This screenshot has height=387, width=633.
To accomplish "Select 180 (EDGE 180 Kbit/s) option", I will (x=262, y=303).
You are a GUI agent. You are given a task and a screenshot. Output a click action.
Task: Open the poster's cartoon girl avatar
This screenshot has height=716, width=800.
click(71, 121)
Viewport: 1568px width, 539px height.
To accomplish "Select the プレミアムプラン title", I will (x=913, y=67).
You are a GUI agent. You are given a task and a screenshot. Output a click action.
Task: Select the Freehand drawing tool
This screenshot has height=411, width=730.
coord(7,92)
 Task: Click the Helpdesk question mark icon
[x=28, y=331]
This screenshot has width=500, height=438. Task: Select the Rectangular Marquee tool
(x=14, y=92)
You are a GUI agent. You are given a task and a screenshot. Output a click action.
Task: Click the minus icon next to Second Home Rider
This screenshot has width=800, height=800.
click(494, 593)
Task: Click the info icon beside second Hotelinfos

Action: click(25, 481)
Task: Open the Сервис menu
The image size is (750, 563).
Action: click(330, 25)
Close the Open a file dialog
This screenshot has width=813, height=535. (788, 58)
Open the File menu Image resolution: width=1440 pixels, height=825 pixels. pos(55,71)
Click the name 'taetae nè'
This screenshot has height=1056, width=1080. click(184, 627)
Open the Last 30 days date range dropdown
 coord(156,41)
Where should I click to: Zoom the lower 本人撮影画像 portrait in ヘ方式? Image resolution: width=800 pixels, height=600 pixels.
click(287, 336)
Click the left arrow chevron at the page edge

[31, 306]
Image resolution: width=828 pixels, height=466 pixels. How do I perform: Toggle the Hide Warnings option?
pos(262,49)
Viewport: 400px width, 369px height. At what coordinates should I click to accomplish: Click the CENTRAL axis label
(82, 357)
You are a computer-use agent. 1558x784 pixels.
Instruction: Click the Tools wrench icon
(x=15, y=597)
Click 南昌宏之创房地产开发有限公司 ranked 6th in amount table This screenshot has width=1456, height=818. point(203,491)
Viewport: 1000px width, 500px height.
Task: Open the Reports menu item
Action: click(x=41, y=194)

_ABOUT THIS TASK_. Look for the line that contains "Click 南昌宏之创房地产开发有限公司 ranked" in the entries above. Set it down, along with all later lines, exactly as written.

_THE ANSWER_.
Click 南昌宏之创房地产开发有限公司 ranked 6th in amount table This screenshot has width=1456, height=818. point(203,491)
Viewport: 1000px width, 500px height.
Task: Open the Reports menu item
Action: click(x=41, y=194)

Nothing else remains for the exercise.